A sobrevivência de Sánchez se faz às custas da derrota da coligação de esquerda Unidos Podemos. Derrota porque todas as pesquisas (inclusive às publicadas neste jornal, justiça seja feita) davam o UP como vencedora da grande luta pelo poder na esquerda espanhola. O partido fica como está, 71 cadeiras, mas perde mais de um milhão de votos em comparação a dezembro. Uma enorme decepção para quem esperava, precisamente, somar os votos da Esquerda Unida, desperdiçados em dezembro pelas imprecisões do sistema eleitoral espanhol, que castiga os partidos menores especialmente nas províncias mais pequenas. O partido de centro-direita Ciudadanos perdeu menos votos e menos cadeiras, mas continua sem ocupar a posição que ambicionava: a de apoio de um dos grandes partidos para formar um governo de reformas liberalizantes. Agora, como em dezembro, deve se conformar com o papel de veludo entre os cristais de PP e PSOE para formar um governo de frente ampla de centro, uma ideia que já foi rejeitada pelo PSOE.

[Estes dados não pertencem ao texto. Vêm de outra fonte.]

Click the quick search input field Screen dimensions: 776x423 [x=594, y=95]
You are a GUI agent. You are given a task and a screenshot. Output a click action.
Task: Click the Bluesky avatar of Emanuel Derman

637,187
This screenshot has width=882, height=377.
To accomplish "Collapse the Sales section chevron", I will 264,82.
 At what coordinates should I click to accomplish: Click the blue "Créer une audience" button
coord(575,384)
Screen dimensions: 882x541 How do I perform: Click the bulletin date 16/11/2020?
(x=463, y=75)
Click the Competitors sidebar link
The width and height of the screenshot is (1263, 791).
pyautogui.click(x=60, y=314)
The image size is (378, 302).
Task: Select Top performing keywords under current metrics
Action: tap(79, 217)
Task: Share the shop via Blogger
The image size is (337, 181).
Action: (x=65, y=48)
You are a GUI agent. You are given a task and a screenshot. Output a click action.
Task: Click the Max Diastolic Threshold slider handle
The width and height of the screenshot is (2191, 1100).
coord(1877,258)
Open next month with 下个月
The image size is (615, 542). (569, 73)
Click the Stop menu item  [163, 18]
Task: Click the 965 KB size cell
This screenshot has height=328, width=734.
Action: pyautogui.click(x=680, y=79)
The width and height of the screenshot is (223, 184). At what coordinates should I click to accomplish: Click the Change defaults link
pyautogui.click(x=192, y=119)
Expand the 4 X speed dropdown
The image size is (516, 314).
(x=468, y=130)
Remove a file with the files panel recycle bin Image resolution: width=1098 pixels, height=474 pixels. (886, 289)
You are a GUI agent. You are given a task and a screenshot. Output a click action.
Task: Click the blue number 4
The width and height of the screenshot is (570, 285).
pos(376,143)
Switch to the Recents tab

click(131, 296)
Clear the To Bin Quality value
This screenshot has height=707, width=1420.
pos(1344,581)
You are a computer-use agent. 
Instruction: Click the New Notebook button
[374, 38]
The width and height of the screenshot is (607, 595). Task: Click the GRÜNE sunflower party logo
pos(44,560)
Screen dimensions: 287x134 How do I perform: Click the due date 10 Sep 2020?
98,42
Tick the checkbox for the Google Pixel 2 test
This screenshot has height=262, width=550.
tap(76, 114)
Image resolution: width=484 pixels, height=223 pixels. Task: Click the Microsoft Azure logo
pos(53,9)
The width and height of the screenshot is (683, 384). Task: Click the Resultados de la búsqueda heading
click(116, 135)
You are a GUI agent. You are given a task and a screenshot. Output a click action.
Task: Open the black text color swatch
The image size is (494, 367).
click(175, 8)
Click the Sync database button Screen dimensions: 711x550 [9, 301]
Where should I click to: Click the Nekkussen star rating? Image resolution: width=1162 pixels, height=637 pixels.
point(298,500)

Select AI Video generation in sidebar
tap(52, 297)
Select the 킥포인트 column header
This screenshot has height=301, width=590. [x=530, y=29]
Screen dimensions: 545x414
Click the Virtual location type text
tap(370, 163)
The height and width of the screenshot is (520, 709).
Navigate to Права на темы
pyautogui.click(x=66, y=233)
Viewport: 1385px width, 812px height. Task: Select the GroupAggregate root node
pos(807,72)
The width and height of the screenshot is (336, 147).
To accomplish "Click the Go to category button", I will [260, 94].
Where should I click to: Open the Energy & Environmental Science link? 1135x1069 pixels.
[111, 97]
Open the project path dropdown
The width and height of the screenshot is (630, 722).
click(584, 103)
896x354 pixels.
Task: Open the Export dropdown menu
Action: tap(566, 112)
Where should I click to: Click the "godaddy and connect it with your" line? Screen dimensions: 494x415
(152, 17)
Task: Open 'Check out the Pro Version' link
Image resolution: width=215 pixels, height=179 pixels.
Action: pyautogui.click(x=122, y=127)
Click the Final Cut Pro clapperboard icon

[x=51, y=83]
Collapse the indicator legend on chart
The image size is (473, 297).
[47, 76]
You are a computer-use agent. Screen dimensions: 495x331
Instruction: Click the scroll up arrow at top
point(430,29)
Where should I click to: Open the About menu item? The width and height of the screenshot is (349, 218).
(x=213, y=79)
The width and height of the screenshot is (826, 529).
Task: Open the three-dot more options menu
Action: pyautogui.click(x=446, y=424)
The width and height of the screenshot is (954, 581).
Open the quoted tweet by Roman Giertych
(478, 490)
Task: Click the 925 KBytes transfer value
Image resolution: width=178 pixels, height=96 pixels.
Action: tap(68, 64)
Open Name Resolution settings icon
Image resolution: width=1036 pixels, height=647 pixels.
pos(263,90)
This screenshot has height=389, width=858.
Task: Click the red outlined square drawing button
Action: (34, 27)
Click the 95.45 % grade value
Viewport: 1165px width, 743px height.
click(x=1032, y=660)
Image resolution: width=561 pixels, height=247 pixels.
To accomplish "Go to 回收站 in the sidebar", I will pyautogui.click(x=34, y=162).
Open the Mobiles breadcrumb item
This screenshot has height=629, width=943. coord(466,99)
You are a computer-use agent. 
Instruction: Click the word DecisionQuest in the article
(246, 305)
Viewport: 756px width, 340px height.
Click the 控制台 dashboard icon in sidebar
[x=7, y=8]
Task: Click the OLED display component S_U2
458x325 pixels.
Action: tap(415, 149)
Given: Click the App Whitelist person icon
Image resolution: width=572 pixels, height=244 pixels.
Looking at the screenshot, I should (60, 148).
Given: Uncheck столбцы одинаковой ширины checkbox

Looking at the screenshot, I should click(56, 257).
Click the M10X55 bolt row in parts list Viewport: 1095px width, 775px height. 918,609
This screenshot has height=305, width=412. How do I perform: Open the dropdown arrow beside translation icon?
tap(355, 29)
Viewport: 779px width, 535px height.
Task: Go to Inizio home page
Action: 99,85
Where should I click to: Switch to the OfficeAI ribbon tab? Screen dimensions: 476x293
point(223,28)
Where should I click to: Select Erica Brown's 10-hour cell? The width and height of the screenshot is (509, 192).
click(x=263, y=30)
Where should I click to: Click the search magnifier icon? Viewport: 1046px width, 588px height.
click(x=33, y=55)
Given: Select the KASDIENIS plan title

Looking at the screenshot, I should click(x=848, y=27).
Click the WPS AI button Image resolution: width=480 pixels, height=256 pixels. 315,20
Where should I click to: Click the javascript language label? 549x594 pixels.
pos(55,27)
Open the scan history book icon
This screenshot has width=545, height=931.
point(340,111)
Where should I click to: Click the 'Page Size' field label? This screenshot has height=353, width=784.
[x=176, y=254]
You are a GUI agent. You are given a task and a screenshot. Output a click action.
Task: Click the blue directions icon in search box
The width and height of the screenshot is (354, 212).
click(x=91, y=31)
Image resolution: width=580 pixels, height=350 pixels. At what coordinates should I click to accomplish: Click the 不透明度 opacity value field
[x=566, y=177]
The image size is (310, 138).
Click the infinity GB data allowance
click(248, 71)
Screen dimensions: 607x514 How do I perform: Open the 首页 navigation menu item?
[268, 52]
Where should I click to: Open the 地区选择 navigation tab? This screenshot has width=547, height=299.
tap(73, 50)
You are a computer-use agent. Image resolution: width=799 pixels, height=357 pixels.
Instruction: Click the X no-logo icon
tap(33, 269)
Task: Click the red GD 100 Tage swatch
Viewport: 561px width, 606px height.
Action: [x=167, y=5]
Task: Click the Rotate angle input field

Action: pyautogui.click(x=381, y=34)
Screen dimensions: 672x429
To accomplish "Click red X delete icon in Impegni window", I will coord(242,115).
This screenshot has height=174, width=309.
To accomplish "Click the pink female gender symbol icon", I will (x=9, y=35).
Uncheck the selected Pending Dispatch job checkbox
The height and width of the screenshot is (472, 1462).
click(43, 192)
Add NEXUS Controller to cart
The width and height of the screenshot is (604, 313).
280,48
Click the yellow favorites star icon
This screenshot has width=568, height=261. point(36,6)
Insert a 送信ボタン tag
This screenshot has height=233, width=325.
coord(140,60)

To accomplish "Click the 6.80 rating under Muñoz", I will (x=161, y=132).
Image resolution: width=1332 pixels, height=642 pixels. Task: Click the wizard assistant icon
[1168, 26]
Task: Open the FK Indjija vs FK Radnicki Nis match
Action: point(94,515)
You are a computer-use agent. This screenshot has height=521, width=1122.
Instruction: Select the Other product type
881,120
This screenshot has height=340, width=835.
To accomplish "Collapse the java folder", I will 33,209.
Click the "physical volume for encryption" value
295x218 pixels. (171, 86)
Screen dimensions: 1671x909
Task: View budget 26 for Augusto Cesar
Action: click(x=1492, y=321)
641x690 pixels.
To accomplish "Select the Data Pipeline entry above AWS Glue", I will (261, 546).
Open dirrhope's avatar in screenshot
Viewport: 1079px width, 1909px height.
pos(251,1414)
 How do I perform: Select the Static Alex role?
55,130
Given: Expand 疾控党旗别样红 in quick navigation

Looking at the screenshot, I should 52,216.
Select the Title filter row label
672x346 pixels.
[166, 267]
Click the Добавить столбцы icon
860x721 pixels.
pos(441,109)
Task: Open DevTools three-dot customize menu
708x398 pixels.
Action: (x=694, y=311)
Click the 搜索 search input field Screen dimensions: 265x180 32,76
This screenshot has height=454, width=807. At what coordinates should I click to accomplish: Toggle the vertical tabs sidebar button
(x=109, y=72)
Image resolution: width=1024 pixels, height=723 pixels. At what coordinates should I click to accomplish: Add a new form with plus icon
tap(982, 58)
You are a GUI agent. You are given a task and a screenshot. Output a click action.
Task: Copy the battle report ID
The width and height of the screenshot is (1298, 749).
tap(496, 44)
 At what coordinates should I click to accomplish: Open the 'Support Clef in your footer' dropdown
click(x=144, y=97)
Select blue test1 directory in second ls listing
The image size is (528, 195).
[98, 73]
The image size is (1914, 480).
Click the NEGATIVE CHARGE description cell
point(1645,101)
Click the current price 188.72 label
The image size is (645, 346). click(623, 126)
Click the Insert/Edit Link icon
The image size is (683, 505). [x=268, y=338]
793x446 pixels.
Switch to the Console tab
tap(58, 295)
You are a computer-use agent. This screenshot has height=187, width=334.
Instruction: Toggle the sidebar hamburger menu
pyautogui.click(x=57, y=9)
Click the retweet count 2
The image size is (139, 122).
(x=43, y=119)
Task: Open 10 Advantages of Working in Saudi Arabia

A mensagem do PP nessas eleições esteve clara desde o começo: o PP é o único partido que pode garantir o que os espanhóis já têm. E essa é uma mensagem poderosa, inclusive para os mais prejudicados pela crise. Qualquer movimento de ruptura do sistema político precisa convencer ao eleitorado de que não tem nada a perder com votar numa mudança radical. Mas, parece, a maioria dos espanhóis considera que tem, sim, a perder. O referendo britânico, onde um país observa agora desesperado as consequências de uma ruptura radical, tem sido um enorme sinal de alerta. Pode até explicar em grande medida a diferença entre as pesquisas e a realidade, mas não toda: em dezembro os partidos tradicionais também foram subestimados.

A diferença do sistema parlamentarista em relação ao presidencialista é que primeiro se forma a base aliada e depois se escolhe o presidente. Mas o sistema eleitoral espanhol, que premia os grandes partidos, nunca permitiu o desenvolvimento de uma cultura da negociação até agora. O resultado das eleições de junho, que em outros países significariam a formação de um Governo em dias, aqui abrem um período de incerteza igual ao de dezembro. Isso significa novas eleições? A diferença é que, agora, toda a oposição a Rajoy sabe que seria um risco; quem sabe, o PP poderia melhorar mais ainda os seus resultados. Agora os partidos vão ter que jogar com essas cartas —e o Partido Popular é o único com um trunfo a mais. A Espanha não resolveu quem ela quer no Palácio da Moncloa, mas os partidos estão obrigados a decidir por eles.